*Direction 1:* From the commentary on the Berkeley ferry, list each candidate ferry terminal site that it names.
*Direction 2:* According to the Berkeley ferry commentary, about how many F-dock berths are missing from the large site plan of the Doubletree terminal?
*Direction 3:* Please say whether each statement agrees with the Berkeley ferry commentary, and quote the words that decide it. (a) The scoping session was conducted by the Water Transit Authority. (b) The writer expects a ferry route to be shown as a clear threat to local species. (c) The plans presented at the meeting showed ways to fit the terminal in with the Hornblower docks.

*Text provided:*
Public Comment

Commentary: Another Step Closer to the Berkeley Ferry

By Paul Kamen
Tuesday March 13, 2007

Those who object to a new ferry terminal along the Albany or North Berkeley shoreline can relax. After last Thursday’s scoping session conducted by the Water Transit Authority, it appears that the two northern locations are likely to be ranked a distant third and fourth behind the other two candidate sites in the Berkeley Marina. The northern sites are Buchanan Street (really closer to Fleming Point next to the race racetrack’s underutilized north parking lot) and Gilman (really a little to the north of Gilman, across from the stables area). 

There may or may not be significant negative environmental effects caused by a ferry transiting Eastshore State Park waters every half hour during the morning and afternoon commutes. Personally I suspect that it would be difficult to demonstrate that the narrow band of intermittent disturbance adjacent to a ferry route is a measurable threat to any local species. But this is really being driven by Albany’s ongoing debate about land use policy on the Albany waterfront. 

Those who see the benefits of a mixed-use urban waterfront with appropriately scaled commercial and recreational activities tend to want the ferry. Those with a vision of an unbroken, continuous shoreline park are in strong opposition. The ferry is viewed as the camel’s nose in the tent, leading the way to further commercial development. In any case the question is all but moot with respect to this round of ferry planning, as the advocates of the open space monoculture seem to be carrying the votes in Albany, and we can focus the debate on the options available for Berkeley. 

Unfortunately, the graphics presented at last week’s scoping meeting were somewhat misleading. Despite assurance from WTA staff that no marina berths would be displaced by the ferry terminal, the large site plan of the Doubletree terminal shows about 40 berths of F-dock (one of the newest docks in the marina) mysteriously vanished to make room for the ferry. 

“It’s only a concept sketch” is the excuse given, but really, the consultants who draw these finger paintings should be capable doing their homework a little better than that. 

The Doubletree location makes economic sense only if the new terminal is integrated into the existing Hornblower docks—or at least designed to co-exist with existing marina facilities. There are several ways to do this without significantly disrupting either the Hornblower operation or revenue-generating marina berths, but none of these options are shown.

*Stored rows:*
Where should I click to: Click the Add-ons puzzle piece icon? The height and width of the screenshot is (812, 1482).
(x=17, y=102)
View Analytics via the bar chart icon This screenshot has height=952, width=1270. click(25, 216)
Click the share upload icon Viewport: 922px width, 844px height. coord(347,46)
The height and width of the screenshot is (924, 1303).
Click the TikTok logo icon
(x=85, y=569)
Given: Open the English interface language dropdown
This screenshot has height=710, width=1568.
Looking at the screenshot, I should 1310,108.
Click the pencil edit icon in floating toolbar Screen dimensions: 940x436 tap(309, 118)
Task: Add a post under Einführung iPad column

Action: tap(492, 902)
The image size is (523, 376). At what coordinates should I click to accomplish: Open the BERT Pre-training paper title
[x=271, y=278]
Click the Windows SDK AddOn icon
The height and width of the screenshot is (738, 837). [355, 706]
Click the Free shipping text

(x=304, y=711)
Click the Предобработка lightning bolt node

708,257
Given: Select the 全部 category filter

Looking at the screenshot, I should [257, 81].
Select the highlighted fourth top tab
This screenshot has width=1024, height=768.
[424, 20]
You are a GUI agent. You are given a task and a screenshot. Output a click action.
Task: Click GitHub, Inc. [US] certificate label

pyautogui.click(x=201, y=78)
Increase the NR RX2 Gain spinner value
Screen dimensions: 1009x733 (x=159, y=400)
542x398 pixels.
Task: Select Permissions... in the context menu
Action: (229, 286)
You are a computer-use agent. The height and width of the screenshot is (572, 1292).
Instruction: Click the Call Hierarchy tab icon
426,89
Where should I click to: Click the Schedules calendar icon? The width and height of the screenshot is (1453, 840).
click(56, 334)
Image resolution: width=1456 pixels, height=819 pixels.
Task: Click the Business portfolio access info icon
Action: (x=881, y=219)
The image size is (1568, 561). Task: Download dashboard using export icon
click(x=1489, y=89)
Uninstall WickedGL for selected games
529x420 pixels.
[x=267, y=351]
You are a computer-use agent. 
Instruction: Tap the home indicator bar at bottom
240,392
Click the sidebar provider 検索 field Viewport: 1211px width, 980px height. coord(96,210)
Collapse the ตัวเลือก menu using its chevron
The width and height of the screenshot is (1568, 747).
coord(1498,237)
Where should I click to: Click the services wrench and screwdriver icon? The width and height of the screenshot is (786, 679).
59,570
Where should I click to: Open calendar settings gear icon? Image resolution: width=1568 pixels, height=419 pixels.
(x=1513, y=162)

*Full answer 1:* Buchanan Street, Gilman, Doubletree

*Full answer 2:* About 40 berths.

*Full answer 3:*
(a) Yes: "After last Thursday’s scoping session conducted by the Water Transit Authority"
(b) No: "Personally I suspect that it would be difficult to demonstrate that the narrow band of intermittent disturbance adjacent to a ferry route is a measurable threat to any local species."
(c) No: "There are several ways to do this without significantly disrupting either the Hornblower operation or revenue-generating marina berths, but none of these options are shown."